DE CAMINO

Mayo de 1211

Hacia la Montaña Negra… Sonaba más fácil de lo que era. Para empezar habían huido justo en dirección contraria, escapando de los cruzados. Bien es cierto que Amaury estaba dispuesto a dar media vuelta, pero se encontró con que el camino se hallaba cortado por todo tipo de movimientos de tropas. Una parte de los cruzados había cumplido su cuarentena y se disponía a emprender el camino de retorno a casa. La milicia católica de Tolosa regresaba a esta ciudad. En dirección contraria se acercaba una delegación de más de cien ciudadanos de Puylaurens, dispuestos a entregarse al enemigo, aunque apenas unas semanas antes habían ofrecido hospitalidad a los refugiados de Cabaret. Al ver que se aproximaba el ejército de los cruzados, su señor había dejado todo lo que poseía y había partido hacia Tolosa, en compañía de algunos leales, para sumarse a los demás señores desterrados que apoyaban al conde Raimundo. Montfort se había instalado provisionalmente en Lavaur para poner orden y preparar nuevos planes. Sus patrullas batían los alrededores y sus correos mantenían como siempre un estrecho contacto con los nuevos vasallos del territorio conquistado. Roberto y Simón de Poissy andarían buscando al benjamín de la familia, posiblemente ayudados por Bouchard de Marly.
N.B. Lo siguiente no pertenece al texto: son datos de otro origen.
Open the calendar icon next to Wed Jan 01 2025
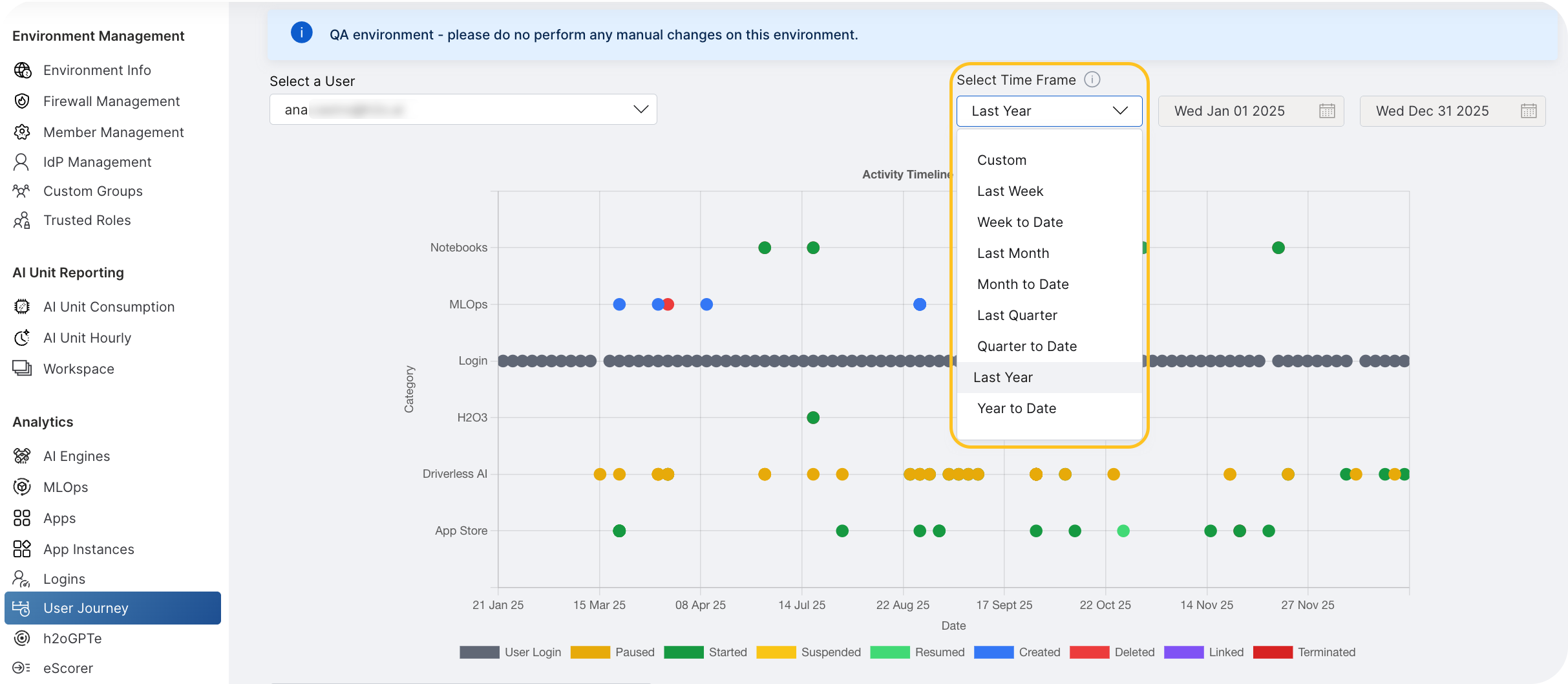 coord(1326,111)
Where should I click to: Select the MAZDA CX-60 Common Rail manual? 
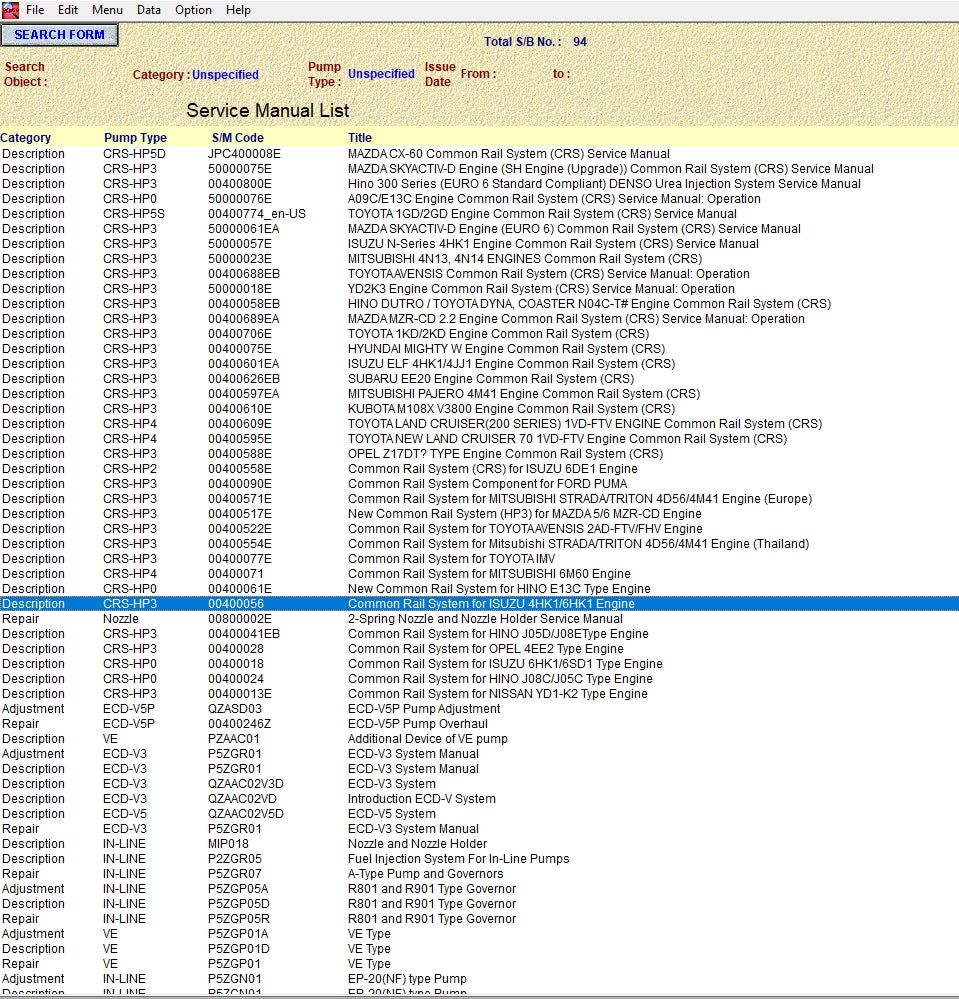pyautogui.click(x=508, y=154)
Amaury esperaba fervientemente que los tres no hubieran comunicado su repentina aparición y su también inesperada huida a Montfort. Le tranquilizaba pensar que seguramente el comandante no les prestaría muchos soldados para emprender su búsqueda.

Luego estaba el problema del aprovisionamiento. Los alrededores eran sistemáticamente saqueados por los cruzados, que al fin y al cabo habían de mantener a todo un ejército. Amaury consiguió robar un pedazo de tocino, pero Colomba se negó a comerlo, pese a que estaba muerta de hambre y que le costaba seguir a su acompañante, aunque éste no pudiera avanzar rápido debido al dolor en la pierna.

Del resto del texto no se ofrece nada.